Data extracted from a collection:
■ ■ ■ ■ ■
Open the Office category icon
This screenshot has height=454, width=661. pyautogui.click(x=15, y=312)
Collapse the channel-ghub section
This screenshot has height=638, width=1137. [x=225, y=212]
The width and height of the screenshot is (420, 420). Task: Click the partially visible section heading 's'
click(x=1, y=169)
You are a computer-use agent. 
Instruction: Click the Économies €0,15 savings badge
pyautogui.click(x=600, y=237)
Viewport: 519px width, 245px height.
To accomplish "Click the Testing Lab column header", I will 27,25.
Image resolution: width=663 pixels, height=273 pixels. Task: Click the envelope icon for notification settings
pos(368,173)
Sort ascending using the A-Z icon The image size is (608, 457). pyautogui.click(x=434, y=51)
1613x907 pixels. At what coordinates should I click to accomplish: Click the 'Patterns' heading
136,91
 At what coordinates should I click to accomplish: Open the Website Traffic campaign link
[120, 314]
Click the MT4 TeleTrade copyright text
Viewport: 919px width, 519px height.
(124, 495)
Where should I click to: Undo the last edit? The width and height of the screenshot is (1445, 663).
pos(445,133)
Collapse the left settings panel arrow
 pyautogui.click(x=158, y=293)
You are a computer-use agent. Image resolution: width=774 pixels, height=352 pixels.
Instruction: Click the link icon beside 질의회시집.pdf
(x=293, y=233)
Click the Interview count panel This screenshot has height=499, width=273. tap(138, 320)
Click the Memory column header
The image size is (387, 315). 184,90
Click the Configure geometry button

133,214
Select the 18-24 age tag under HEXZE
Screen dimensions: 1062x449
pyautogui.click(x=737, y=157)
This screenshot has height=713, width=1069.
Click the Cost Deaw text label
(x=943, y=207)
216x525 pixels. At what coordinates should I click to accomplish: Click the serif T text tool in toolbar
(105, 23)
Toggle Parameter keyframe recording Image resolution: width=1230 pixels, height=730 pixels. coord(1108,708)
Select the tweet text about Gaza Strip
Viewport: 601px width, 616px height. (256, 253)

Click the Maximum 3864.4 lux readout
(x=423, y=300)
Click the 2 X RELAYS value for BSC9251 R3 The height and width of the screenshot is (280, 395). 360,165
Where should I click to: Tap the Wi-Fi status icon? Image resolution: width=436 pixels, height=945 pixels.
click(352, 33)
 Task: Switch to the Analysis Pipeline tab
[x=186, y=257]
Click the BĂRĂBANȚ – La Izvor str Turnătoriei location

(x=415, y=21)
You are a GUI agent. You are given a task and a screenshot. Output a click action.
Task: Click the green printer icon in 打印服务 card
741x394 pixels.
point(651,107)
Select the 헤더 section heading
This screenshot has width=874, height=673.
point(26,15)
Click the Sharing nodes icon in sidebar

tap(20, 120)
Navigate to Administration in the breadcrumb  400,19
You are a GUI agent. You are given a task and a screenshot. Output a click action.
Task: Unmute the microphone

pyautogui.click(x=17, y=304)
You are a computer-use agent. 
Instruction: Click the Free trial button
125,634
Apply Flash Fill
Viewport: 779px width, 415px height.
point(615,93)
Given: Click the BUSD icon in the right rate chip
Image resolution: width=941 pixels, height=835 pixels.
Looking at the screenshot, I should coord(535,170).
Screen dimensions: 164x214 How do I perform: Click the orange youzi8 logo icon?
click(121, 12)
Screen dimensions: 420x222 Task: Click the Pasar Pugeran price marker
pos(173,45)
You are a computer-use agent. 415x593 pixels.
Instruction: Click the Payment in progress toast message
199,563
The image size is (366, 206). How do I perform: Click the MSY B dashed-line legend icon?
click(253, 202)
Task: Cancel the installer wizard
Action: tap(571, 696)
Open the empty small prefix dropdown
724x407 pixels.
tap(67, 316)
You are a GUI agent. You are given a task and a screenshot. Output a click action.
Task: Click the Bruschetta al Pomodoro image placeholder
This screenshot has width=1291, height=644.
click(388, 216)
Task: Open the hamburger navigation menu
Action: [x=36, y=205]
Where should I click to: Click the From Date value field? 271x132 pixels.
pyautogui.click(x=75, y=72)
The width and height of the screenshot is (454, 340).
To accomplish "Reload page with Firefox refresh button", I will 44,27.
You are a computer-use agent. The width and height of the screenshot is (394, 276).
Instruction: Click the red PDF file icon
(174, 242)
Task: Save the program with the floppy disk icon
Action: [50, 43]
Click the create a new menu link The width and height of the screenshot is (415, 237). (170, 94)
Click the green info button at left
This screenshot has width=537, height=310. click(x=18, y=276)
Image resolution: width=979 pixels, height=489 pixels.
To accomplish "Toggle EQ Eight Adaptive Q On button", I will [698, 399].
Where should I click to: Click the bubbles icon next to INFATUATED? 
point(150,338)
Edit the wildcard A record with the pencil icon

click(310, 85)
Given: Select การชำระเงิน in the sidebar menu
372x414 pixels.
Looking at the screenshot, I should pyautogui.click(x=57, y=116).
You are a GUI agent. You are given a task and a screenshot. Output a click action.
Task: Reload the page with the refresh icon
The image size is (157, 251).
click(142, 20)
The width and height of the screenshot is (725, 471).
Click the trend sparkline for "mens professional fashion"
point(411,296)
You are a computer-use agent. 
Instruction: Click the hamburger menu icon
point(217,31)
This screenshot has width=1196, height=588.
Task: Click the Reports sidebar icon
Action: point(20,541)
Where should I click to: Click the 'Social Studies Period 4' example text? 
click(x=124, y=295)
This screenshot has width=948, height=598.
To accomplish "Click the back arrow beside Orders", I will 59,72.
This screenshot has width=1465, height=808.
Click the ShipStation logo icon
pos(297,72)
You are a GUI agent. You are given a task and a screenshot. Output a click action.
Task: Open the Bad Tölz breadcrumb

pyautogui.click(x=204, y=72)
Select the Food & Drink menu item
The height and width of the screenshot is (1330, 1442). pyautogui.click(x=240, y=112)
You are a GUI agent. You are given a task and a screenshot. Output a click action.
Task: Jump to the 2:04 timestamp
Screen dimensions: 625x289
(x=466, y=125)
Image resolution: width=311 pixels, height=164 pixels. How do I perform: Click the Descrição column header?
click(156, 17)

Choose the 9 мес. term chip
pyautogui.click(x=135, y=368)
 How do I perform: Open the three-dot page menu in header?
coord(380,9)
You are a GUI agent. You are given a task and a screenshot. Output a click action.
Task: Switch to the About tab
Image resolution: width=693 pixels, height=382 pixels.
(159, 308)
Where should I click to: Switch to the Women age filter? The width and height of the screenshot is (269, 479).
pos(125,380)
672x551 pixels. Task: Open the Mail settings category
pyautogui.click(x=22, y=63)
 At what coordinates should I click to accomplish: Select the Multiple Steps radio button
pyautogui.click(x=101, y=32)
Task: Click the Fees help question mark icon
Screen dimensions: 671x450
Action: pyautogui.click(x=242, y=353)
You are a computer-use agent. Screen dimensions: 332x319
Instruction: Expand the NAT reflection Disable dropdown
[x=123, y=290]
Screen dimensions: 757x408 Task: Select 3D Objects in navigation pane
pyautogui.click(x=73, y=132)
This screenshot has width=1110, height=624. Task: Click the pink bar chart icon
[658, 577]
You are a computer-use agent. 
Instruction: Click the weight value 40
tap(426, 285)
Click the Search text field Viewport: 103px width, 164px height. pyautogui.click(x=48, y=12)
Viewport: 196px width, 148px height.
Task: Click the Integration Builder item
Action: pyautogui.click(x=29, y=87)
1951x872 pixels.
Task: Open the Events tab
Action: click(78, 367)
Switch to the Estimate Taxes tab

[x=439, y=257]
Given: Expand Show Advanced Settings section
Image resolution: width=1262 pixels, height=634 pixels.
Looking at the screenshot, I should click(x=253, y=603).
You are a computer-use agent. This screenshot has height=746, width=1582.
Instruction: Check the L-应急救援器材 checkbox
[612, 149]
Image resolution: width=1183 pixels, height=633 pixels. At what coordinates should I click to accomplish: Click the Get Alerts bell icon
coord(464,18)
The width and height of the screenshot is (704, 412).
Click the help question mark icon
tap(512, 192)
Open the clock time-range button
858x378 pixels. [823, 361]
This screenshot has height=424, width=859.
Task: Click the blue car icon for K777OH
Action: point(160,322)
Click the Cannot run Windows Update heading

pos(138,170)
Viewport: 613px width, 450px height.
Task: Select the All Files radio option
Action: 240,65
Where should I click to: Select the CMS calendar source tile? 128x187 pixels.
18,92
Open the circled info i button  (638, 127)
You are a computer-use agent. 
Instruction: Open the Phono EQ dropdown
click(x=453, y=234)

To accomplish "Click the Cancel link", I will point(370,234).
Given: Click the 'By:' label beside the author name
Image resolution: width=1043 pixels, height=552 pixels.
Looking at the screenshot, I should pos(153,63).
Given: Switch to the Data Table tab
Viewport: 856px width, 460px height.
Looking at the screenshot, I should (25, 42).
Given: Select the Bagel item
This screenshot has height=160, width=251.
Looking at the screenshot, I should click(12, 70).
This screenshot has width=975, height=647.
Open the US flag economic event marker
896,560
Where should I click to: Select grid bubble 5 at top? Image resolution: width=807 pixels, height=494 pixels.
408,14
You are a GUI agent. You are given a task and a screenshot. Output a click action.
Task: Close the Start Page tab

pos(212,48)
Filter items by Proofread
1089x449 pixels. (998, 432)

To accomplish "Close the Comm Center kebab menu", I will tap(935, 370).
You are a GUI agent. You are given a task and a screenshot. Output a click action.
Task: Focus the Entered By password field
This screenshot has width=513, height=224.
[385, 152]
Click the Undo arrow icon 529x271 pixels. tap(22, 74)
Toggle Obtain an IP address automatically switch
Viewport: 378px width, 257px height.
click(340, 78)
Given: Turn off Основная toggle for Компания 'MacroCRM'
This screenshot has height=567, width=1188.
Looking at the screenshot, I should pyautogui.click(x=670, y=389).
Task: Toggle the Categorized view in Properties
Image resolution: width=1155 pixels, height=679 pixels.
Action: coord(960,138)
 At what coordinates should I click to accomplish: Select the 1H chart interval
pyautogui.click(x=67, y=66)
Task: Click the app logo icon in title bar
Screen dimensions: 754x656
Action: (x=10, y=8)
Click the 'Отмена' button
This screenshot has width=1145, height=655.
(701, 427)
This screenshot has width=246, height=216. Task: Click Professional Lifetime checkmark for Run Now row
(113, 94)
■ ■ ■ ■ ■
Which lines in the entries above contain "Reload"? Pull each of them out.

To accomplish "Reload page with Firefox refresh button", I will 44,27.
Task: Reload the page with the refresh icon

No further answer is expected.